Kellner, Bush-Cheney yönetimi olarak tanımladığı dönemin film üretimine etkilerini keskin bir ayrımla sunmaktan kaçınırken Hollywood filmleri ile bağımsız filmler gibi bir ayrıma gitmek yerine her iki akımdan örneklerle Bush-Cheney yönetiminin aşırı muhafazakâr ve sağ politikalarının ABD’de yarattığı sarsıntıları sebepleriyle birlikte ifşa etmeye çalışıyor.

Yazar, Bush-Cheney döneminin muhafazakâr politikalarını ve militarizmini ele alan filmlerin yanı sıra, Bush-Cheney yönetimini eleştiren, ona muhalif filmleri de değerlendiriyor. Stuart Hall’ın “temsil politikaları” kavramından yararlandığını dile getiren Kellner, sinemanın ideolojiler savaşındaki rolünü sıklıkla vurguluyor. Bu bağlamda,  savaş ve terörizm, şirketler ve devlet, çevre, ırk, toplumsal cinsiyet gibi kavramlar filmlerle toplumsallaşıyor. Kellner’e göre liberal bir çoğunluğun ifadesi olarak Hollywood, toplumda siyasal yönetime ilişkin bir hoşnutsuzluk olduğunda bu durumu sömürmekte gecikmez ve bu hoşnutsuzluğun göstergesi haline gelen filmler yapar.

Beş bölümden oluşan kitap filmler aracılığıyla teşhise yönelik eleştirel bir üsluptan faydalanıyor. Belgesel filmlerin 2000’li yıllarla birlikte yükselişe geçen bir tür olarak sinemada öne çıkışını ayrıntısıyla ele alan ilk bölümde Bush’un şaibeli başkanlık serüveni (Douglas Kellner 2000 yılında ABD’de yapılan başkanlık seçimini “Büyük Soygun” olarak adlandırmakta), Irak Savaşı, çevre krizi gibi önemli konuların işlendiği belgeseller değerlendiriliyor. Counting On Democracy (2001), Orwell Rolls in His Grave (2004) vb. belgesel film yapımlarının eleştirel üsluplarına ilişkin analizlerin öne çıktığı bu ilk bölümde Kellner, Bush-Cheney taraftarı olarak nitelenebilecek belgesel filmlerden de örnekler sunarak çapraz bir okuma yapmaya özen gösteriyor.
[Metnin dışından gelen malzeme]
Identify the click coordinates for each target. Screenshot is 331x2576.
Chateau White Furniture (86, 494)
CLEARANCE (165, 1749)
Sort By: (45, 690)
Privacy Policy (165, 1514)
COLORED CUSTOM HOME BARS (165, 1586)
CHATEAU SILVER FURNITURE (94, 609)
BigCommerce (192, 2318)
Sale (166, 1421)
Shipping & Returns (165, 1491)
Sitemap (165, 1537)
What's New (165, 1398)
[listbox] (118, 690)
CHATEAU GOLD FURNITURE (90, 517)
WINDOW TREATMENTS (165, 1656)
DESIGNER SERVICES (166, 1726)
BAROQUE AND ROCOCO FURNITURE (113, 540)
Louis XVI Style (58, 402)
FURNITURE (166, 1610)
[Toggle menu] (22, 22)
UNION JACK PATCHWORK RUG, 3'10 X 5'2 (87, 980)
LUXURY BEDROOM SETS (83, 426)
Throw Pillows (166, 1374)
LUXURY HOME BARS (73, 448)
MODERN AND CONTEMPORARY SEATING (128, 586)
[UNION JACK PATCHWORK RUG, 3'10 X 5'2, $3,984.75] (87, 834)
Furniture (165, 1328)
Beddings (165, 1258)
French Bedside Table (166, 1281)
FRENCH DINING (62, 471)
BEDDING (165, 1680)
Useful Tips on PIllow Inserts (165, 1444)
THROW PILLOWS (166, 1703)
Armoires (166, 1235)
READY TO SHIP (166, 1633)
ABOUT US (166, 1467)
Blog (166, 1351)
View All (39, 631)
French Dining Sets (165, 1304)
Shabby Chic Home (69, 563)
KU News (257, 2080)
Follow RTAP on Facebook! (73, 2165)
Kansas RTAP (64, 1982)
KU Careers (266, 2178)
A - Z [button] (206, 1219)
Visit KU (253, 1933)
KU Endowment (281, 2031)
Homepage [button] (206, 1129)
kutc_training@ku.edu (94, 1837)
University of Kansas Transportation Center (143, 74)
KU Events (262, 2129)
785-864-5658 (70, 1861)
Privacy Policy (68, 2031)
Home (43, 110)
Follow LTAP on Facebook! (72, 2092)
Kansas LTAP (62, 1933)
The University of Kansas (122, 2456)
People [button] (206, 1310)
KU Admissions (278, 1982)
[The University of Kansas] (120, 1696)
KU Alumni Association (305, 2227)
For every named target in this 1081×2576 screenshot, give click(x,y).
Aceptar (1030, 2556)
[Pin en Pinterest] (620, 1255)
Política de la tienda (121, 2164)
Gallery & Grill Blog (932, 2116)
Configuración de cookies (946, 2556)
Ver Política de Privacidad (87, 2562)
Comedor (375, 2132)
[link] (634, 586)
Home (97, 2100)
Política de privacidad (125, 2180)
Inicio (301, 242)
Bush’un seçimlerdeki rakibi Al Gore’un An Inconvenient Truth (2006) isimli belgesel filmi çevre ve iklim konularına odaklanan popüler bir yapım olarak karşımıza çıkıyor. Darwin’s Nightmare (2005) ise ekosistemin çöküşünün bir ispatı olarak ibretlik bir vakayı ele alıyor ve çok çarpıcı politik ve toplumsal sonuçlarını ifşa ediyor. Kellner’ın analizlerinin belgesel filmlerden animasyon filmlere kadar geniş bir prodüksiyon yelpazesi altında birleştiğini söylemek mümkün. Bu çeşitliliğe alegorik çözümlemeler eşlik ediyor haliyle.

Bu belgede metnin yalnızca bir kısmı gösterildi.